TEXT UNDER STUDY:

..........

Standard investigations were performed and the patient was managed using the hospital proximal femur fracture pathway according to National Institute of Health and Clinical excellence (NICE) recommendations. The radiographs (Figure 1 & 2) show the type and location of fracture with a well-seated prosthesis. It was felt the prosthesis did not show any radiological evidence of loosening; the bone stock appeared of good quality. The patient had been asymptomatic and well functioning to date, the decision was made to fix the fracture rather than revise the implant. The surgical options considered were either intramedullary fixation using a long cephalomedullary nail or extramedullary device using a dynamic hip screw (DHS) device. Given the patient’s medical frailty and anesthetic risks, the decision was made to perform the shortest and safest procedure possible, thereby choosing a DHS.

Figure1: AP pelvis plain radiograph showing original right hip resurfacing implant position.

Figure 2: AP pelvis plain radiograph showing a per-trochanteric proximal femur fracture with right hip resurfacing implant in-situ.

He underwent surgical fixation of the fracture within 36 hours of his admission. The fracture was reduced by closed technique using image intensifier guidance and a traction table. Through a direct lateral approach a guide wire was inserted into the femoral head under image guidance using a 135° guide until resistance from the inner surface femoral resurfacing was met. The guide wire could not be placed perfectly central due to the positioning of the femoral prosthesis stem. The guide wire was then triple reamed under direct imaging control. A four holes 135° dynamic hip screw plate (Synthes®) was applied with good cortical screws fixation to the shaft of the femur. Figures 3 & 4 depict the intraoperative final position of the fracture and the DHS plate and screws. The patient was instructed.

Figure 3: AP intraoperative image.

Figure 4: Lateral intraoperative image.

..........

LISTED RECORDS:
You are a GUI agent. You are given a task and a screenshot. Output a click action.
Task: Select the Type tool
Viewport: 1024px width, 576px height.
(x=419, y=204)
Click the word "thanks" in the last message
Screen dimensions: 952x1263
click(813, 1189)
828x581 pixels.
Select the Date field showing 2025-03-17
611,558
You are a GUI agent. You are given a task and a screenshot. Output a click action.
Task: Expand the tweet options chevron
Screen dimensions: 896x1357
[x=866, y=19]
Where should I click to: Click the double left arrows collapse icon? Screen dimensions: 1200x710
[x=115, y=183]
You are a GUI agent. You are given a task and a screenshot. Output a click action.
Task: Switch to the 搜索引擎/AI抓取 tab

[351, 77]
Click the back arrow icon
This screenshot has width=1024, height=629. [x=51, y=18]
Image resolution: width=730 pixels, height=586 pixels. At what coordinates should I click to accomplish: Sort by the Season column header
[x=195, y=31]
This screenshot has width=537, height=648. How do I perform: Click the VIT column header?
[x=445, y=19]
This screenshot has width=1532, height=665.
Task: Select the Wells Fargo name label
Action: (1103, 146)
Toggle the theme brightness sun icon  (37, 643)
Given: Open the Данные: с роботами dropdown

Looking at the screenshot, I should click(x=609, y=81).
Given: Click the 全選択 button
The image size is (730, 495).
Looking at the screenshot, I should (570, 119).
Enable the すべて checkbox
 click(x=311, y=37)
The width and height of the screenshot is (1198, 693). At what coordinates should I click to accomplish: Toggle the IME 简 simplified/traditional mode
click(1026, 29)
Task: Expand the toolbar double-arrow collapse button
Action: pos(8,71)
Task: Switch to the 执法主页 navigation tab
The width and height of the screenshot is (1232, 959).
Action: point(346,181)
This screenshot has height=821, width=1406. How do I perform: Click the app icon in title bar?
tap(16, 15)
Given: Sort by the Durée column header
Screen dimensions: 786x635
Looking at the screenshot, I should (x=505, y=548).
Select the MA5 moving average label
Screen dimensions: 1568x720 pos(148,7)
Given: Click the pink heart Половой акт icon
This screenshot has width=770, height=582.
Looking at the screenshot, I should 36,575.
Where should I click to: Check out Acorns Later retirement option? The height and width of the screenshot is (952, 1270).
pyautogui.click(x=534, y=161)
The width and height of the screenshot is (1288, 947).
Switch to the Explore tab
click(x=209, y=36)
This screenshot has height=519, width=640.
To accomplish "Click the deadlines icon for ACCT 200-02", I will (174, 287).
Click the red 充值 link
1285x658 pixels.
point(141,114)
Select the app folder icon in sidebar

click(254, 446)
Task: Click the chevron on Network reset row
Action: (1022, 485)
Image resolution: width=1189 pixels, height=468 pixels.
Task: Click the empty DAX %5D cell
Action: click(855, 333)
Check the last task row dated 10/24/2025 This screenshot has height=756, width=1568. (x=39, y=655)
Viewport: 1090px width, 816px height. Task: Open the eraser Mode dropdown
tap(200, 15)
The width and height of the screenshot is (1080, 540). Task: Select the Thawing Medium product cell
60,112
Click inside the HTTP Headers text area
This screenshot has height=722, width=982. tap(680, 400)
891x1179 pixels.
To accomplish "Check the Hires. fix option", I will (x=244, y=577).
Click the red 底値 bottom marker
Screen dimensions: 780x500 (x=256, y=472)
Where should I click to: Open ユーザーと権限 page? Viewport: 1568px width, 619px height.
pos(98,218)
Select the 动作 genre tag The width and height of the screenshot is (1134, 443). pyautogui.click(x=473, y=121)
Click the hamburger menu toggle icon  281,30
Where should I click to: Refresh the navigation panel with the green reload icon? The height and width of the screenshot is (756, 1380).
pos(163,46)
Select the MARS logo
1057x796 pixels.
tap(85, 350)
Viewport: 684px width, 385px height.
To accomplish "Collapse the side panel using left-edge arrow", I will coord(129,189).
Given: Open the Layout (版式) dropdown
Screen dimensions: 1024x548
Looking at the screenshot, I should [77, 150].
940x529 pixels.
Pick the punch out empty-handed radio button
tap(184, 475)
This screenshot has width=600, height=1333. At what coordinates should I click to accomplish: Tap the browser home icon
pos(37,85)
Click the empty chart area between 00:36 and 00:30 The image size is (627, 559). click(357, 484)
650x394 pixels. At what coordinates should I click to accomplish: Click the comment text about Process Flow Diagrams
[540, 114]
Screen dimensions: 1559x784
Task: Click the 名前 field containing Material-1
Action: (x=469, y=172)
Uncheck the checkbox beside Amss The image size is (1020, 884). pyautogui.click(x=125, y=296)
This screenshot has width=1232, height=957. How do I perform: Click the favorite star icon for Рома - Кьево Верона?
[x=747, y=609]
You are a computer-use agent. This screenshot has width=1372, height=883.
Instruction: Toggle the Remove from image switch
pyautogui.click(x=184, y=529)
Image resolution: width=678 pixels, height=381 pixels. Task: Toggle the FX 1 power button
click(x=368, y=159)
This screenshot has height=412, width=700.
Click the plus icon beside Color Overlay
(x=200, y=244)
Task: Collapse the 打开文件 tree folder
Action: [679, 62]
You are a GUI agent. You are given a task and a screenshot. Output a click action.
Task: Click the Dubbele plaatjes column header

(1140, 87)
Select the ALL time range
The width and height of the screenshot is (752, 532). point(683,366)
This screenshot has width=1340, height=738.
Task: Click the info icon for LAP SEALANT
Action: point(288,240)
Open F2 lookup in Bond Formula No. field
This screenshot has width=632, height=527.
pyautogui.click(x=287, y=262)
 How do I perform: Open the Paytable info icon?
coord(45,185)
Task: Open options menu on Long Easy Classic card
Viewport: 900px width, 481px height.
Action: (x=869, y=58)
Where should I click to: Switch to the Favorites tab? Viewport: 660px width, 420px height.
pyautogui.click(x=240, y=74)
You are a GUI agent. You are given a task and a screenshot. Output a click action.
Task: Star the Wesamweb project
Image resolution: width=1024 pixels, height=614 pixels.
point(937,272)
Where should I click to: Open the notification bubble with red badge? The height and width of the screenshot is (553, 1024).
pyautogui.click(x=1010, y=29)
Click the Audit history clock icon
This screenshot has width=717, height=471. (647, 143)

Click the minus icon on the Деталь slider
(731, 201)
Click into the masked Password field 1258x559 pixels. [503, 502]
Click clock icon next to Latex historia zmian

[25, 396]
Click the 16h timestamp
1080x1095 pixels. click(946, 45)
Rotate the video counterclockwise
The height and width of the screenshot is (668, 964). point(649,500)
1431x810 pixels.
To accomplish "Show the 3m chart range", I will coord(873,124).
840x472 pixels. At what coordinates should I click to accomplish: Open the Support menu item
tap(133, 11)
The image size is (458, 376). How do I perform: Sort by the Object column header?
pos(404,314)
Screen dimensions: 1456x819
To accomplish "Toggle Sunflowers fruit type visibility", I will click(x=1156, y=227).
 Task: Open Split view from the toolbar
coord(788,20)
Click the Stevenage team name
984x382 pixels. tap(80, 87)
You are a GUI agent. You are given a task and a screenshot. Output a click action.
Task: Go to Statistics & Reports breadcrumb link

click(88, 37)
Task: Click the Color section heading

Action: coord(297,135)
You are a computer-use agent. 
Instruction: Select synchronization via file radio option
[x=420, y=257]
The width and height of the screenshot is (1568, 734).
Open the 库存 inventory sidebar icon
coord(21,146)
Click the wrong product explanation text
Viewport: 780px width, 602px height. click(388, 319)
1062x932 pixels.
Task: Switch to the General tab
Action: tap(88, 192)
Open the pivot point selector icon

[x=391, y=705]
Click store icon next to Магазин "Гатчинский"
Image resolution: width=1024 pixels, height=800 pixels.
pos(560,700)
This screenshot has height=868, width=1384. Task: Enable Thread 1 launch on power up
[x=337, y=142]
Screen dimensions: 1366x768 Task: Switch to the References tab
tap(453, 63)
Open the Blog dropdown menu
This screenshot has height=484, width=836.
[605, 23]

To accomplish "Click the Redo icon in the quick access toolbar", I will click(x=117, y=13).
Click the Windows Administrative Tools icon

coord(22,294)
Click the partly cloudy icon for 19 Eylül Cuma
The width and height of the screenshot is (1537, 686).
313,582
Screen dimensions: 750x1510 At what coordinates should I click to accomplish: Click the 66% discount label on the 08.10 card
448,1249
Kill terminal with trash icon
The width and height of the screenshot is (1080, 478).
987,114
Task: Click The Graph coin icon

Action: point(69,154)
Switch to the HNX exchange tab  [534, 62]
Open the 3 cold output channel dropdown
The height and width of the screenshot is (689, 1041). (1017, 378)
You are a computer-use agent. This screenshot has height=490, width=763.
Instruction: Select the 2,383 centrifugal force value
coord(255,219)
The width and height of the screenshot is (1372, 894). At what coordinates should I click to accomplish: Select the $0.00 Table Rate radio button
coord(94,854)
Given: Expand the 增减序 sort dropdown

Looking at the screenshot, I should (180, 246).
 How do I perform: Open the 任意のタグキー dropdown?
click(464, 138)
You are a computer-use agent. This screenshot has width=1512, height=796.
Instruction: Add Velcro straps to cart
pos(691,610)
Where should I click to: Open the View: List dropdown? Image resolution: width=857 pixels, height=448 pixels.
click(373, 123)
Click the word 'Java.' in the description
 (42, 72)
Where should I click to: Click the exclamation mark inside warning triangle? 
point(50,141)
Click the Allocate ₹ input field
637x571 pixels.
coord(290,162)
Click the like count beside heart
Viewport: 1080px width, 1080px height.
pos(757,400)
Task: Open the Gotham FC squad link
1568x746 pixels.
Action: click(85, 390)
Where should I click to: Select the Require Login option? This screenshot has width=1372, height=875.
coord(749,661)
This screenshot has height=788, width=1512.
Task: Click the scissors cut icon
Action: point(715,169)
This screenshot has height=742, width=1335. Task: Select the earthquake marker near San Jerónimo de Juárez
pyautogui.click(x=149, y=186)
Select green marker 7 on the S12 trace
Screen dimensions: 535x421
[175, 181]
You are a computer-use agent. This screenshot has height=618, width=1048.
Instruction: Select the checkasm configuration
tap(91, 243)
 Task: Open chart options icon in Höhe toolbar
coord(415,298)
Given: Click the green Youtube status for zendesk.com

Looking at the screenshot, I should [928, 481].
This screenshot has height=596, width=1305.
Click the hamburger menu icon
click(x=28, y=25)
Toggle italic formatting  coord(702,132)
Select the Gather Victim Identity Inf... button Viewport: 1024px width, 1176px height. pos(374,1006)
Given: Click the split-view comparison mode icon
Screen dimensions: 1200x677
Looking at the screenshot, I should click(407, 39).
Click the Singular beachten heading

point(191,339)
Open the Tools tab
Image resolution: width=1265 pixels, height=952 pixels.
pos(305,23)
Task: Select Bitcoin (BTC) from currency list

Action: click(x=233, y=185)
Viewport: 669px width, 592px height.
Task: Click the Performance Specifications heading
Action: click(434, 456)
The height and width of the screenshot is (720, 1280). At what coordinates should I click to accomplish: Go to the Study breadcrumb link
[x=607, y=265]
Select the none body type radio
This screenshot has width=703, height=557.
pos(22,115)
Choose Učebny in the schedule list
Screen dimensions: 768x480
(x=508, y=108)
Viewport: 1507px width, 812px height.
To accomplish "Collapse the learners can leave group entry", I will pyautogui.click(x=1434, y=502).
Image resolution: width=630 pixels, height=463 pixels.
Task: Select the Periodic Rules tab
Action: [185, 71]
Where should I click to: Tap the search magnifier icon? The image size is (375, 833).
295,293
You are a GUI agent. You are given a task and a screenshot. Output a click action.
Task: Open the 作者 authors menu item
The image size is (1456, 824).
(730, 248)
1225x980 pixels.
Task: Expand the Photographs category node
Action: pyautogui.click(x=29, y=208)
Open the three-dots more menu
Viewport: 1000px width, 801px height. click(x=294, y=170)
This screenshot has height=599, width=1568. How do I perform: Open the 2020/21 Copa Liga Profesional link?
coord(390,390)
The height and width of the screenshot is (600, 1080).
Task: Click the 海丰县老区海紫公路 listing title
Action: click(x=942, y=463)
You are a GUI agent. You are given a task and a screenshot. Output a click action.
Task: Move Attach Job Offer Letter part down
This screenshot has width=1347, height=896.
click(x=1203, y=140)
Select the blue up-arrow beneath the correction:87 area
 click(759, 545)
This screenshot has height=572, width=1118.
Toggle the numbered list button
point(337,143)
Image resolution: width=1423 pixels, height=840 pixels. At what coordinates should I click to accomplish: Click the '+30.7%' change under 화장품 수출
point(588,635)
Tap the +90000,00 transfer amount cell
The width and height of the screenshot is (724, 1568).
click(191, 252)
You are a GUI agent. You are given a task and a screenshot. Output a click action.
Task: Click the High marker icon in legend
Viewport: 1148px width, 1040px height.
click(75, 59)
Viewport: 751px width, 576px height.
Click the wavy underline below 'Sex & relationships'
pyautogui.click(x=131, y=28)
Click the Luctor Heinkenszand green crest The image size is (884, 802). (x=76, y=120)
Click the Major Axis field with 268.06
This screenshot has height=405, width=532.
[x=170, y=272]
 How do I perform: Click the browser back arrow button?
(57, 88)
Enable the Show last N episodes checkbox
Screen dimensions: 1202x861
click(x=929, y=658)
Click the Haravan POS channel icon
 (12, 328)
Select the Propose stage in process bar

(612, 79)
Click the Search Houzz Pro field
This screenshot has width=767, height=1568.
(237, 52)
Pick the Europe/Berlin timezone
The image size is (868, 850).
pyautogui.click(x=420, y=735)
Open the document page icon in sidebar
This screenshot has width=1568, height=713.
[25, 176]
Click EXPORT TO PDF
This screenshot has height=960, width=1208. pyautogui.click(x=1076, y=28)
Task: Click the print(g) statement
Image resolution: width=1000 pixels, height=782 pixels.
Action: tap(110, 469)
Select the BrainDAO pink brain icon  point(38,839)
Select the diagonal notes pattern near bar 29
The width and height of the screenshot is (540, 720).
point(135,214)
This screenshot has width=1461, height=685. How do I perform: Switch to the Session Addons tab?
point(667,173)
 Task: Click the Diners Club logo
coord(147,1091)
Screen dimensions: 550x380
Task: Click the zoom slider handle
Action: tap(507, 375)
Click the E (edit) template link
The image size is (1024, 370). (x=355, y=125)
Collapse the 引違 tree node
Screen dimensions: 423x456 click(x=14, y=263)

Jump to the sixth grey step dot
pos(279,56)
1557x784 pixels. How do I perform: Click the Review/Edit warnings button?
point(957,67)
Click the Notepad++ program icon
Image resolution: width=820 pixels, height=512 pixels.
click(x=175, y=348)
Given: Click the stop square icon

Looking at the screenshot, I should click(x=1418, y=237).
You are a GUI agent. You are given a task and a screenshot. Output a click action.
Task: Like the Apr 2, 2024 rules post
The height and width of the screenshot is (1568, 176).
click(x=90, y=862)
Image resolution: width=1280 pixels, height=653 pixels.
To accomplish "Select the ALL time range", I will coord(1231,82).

..........

WORK INSTRUCTION 1:
Answer these questions from the fracture case report:
(a) Within how many hours of admission did the patient undergo surgical fixation?
(b) What angle of guide was used to insert the guide wire into the femoral head?
(c) Given which patient factors was the dynamic hip screw chosen?
WORK INSTRUCTION 2:
Output the fracture case report word for word from "He underwent surgical" to "Lateral intraoperative image.".
The listing has no connection to the text.

ANSWER AREA 1:
(a) Within 36 hours.
(b) A 135° guide.
(c) The patient's medical frailty and anesthetic risks.

ANSWER AREA 2:
He underwent surgical fixation of the fracture within 36 hours of his admission. The fracture was reduced by closed technique using image intensifier guidance and a traction table. Through a direct lateral approach a guide wire was inserted into the femoral head under image guidance using a 135° guide until resistance from the inner surface femoral resurfacing was met. The guide wire could not be placed perfectly central due to the positioning of the femoral prosthesis stem. The guide wire was then triple reamed under direct imaging control. A four holes 135° dynamic hip screw plate (Synthes®) was applied with good cortical screws fixation to the shaft of the femur. Figures 3 & 4 depict the intraoperative final position of the fracture and the DHS plate and screws. The patient was instructed.

Figure 3: AP intraoperative image.

Figure 4: Lateral intraoperative image.